3.2 Encoder (Image Feature Extraction)

EncoderViT: This class uses a pre-trained Vision Transformer (ViT) from the transformers library to extract features from the input images.

Feature Extraction: It utilizes the 'google/vit-base-patch16-224-in21k' model, a widely used ViT variant.
Freezing ViT Parameters: The parameters of the ViT are frozen during training, meaning that the pre-trained weights are used without further fine-tuning.
Output Processing: The output of the ViT (specifically, the last_hidden_state corresponding to the [CLS] token) is used as the image feature.
Linear Projection and Batch Normalization: The extracted features are passed through a linear layer to project them to the desired embedding size (embed_size), followed by batch normalization.

    
class EncoderViT(nn.Module):
    def __init__(self, embed_size):
        super().__init__()
        self.vit = ViTModel.from_pretrained('google/vit-base-patch16-224-in21k')
        self.config = self.vit.config
        self.linear = nn.Linear(self.config.hidden_size, embed_size)
        self.bn = nn.BatchNorm1d(embed_size, momentum=0.01)
  
        for param in self.vit.parameters():
            param.requires_grad = False
  
    def forward(self, images):
        with torch.no_grad():
            features = self.vit(images).last_hidden_state
        features = features[:, 0, :]
        features = self.bn(self.linear(features))
        return features
  

3.3 Decoder (Caption Generation)

PositionalEncoding: This module adds positional encodings to the input embeddings. Positional encodings are essential in transformer models as they provide information about the order of words in a sequence, which is not inherently captured by the self-attention mechanism.

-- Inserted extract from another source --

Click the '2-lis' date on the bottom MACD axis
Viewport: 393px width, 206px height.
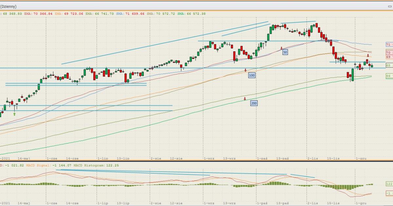(312, 203)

  class PositionalEncoding(nn.Module):
      def __init__(self, embed_size, dropout_p=0.1, max_len=5000):
          super().__init__()
          self.dropout = nn.Dropout(p=dropout_p)
    
          pe = torch.zeros(max_len, embed_size)
          position = torch.arange(0, max_len, dtype=torch.float).unsqueeze(1)
          div_term = torch.exp(torch.arange(0, embed_size, 2).float() * (-math.log(10000.0) / embed_size))
          pe[:, 0::2] = torch.sin(position * div_term)
          pe[:, 1::2] = torch.cos(position * div_term)
          pe = pe.unsqueeze(0).transpose(0, 1)
          self.register_buffer('pe', pe)
    
      def forward(self, x):
          x = x + self.pe[:x.size(0), :]
          return self.dropout(x)

FusionTransformer: This is the core of the decoder, responsible for generating captions based on image features.

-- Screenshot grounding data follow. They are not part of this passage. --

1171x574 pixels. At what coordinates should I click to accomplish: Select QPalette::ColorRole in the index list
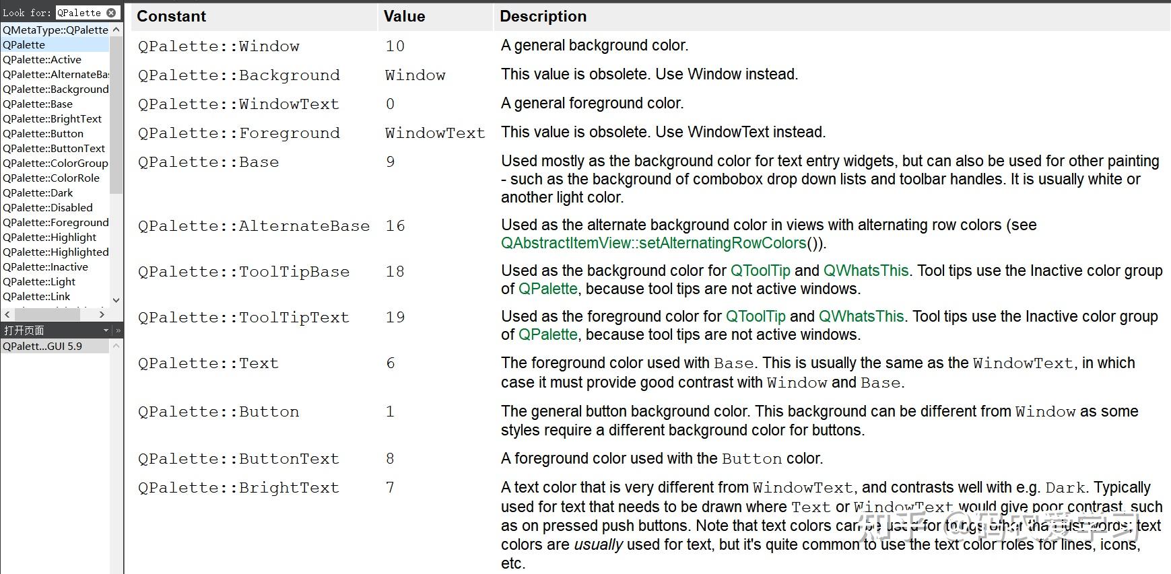51,178
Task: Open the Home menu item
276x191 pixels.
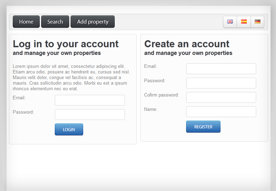Action: pyautogui.click(x=26, y=22)
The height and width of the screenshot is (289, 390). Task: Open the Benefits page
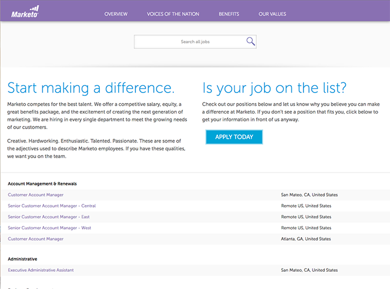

Word Embeddings: The input captions are first converted into numerical representations using an embedding layer (nn.Embedding).
Transformer Encoder: Defined but not explicitly used in the forward pass of this implementation.
Transformer Decoder: Uses a standard transformer decoder architecture from nn.TransformerDecoder. It processes the combined features from the cross-attention layer.
- generate_square_subsequent_mask: Creates a mask to prevent the decoder from attending to future tokens during training. This is essential for autoregressive generation.
Cross-Attention Mechanism: This is a key component that allows the model to attend to relevant parts of the image when generating each word of the caption.
- It uses nn.MultiheadAttention to perform cross-attention, where the queries come from the caption embeddings, and the keys and values come from the image features.
Output Layer: A linear layer (nn.Linear) projects the decoder’s output to the vocabulary size. During inference, a softmax function is applied to obtain probabilities for each word in the vocabulary.
sample method: This method implements the caption generation process during inference. It starts with a start token and iteratively generates the next word by sampling from the probability distribution over the vocabulary, conditioned on the image features and previously generated words.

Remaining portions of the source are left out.